Exercise directions: Determine which lines of the records include the word "will", and copy them.

──────── Data supplied

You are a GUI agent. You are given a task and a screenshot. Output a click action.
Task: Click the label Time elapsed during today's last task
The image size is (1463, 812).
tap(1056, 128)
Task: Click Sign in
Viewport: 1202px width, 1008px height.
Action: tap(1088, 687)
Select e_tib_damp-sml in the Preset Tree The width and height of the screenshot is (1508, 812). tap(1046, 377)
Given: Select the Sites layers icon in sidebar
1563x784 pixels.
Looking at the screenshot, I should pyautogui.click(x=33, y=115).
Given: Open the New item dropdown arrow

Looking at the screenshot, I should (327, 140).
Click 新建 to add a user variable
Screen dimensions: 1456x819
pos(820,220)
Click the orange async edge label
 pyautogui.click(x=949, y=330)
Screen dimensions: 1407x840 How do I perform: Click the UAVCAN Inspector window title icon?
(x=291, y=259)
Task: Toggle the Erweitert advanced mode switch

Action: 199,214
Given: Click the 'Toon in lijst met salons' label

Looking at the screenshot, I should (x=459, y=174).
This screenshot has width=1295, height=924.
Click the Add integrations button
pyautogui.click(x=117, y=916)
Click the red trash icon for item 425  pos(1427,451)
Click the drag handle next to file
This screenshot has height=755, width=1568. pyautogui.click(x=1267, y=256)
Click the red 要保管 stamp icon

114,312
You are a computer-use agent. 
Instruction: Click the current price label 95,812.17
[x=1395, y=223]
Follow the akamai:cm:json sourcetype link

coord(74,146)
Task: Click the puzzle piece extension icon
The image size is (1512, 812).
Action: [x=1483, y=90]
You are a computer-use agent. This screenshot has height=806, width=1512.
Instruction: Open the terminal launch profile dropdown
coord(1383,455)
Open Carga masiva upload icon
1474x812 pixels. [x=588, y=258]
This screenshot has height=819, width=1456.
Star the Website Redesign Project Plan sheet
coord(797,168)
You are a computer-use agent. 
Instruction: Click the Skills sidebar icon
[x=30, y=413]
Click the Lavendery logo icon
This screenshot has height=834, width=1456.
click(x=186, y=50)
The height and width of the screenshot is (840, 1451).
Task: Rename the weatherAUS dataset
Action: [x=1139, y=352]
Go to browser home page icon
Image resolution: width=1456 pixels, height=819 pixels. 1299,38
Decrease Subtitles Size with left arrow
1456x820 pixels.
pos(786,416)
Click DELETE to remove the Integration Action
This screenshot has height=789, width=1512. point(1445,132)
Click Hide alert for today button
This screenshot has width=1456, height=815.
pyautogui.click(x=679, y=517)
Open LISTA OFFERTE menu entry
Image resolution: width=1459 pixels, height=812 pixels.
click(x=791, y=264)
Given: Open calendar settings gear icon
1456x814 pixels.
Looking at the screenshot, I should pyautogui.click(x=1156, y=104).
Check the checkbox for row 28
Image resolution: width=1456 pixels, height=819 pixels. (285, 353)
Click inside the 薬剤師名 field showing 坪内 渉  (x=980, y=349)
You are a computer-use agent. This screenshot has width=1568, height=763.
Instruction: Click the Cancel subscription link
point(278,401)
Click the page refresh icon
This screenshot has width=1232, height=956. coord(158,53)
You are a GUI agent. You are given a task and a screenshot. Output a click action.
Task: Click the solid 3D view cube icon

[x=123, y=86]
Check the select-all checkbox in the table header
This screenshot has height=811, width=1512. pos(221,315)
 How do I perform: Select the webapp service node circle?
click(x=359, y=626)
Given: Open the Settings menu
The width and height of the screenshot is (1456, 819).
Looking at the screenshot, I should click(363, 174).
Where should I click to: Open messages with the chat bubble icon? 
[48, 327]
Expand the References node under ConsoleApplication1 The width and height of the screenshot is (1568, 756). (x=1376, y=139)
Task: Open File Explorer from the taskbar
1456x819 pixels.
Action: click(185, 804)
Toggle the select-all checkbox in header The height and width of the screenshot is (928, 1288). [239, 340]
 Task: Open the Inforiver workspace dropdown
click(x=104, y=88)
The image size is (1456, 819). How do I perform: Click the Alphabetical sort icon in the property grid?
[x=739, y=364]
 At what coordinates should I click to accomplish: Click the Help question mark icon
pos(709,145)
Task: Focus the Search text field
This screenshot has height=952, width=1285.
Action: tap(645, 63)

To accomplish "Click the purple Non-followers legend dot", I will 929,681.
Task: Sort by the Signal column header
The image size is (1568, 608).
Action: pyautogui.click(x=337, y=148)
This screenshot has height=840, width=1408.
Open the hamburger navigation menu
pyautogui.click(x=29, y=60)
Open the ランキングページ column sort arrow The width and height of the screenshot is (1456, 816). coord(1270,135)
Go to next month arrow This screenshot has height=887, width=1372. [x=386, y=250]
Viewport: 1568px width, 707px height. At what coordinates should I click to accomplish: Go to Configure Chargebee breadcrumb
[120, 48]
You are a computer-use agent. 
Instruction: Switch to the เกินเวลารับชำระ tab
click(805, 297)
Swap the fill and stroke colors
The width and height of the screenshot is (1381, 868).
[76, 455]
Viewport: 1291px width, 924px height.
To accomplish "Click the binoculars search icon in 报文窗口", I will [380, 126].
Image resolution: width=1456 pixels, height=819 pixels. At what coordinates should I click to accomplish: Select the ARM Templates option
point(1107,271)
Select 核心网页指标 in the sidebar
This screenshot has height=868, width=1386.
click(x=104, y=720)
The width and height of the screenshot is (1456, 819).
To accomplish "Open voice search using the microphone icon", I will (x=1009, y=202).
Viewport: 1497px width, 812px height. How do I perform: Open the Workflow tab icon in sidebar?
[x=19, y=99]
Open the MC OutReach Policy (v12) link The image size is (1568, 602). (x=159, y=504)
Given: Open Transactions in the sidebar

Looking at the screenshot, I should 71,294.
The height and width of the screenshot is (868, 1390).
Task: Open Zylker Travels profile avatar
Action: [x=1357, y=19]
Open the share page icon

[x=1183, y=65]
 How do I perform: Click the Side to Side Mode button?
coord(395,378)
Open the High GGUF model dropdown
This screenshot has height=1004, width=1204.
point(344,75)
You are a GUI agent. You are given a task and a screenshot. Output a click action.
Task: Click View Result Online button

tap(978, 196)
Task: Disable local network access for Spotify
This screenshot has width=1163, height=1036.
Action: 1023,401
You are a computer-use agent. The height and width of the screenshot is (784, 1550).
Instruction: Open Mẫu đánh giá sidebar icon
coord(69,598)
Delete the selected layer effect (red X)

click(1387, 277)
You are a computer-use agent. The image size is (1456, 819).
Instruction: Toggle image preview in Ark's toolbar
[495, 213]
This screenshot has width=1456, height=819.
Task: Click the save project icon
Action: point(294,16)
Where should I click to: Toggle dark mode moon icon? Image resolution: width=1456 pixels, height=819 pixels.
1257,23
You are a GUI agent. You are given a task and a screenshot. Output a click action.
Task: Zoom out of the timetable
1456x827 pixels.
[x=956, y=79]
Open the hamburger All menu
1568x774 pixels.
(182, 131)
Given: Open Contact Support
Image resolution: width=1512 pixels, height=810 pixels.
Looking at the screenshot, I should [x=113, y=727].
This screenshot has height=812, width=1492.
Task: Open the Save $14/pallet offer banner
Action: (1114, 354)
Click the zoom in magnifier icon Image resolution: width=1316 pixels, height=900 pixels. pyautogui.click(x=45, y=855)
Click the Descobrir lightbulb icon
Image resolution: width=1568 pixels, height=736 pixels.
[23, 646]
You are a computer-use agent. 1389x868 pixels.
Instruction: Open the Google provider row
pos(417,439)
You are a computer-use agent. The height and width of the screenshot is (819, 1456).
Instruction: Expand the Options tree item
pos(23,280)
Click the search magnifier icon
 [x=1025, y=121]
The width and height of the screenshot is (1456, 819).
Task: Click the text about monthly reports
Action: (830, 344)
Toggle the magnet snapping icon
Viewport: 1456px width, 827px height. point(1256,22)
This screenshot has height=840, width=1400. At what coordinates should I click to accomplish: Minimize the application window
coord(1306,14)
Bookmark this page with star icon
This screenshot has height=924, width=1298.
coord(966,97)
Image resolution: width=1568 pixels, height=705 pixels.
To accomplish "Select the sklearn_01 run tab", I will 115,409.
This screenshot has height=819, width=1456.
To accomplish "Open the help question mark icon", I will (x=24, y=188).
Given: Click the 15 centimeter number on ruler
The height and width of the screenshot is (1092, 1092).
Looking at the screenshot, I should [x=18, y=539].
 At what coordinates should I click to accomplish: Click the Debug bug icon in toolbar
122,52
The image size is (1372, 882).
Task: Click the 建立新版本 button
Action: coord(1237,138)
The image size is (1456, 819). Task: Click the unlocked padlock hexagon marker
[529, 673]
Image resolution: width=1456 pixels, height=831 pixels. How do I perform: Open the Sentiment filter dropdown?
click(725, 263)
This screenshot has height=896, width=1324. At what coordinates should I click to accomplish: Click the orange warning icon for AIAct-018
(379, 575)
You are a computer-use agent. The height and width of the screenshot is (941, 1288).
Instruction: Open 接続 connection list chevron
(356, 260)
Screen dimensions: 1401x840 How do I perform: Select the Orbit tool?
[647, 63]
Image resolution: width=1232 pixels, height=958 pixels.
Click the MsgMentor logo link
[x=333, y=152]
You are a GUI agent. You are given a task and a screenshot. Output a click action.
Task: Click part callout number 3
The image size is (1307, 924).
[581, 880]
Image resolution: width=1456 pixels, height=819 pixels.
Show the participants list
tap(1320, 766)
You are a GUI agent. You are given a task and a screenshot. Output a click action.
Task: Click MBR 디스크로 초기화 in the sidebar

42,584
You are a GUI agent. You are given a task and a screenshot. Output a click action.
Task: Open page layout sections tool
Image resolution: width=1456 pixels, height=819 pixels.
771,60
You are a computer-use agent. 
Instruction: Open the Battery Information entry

────────────────

Completed task:
To accomplish "Click the purple Non-followers legend dot", I will 929,681.
To accomplish "Click the binoculars search icon in 报文窗口", I will [380, 126].
To accomplish "Open voice search using the microphone icon", I will (x=1009, y=202).
To accomplish "Select the sklearn_01 run tab", I will 115,409.
To accomplish "Open the help question mark icon", I will (x=24, y=188).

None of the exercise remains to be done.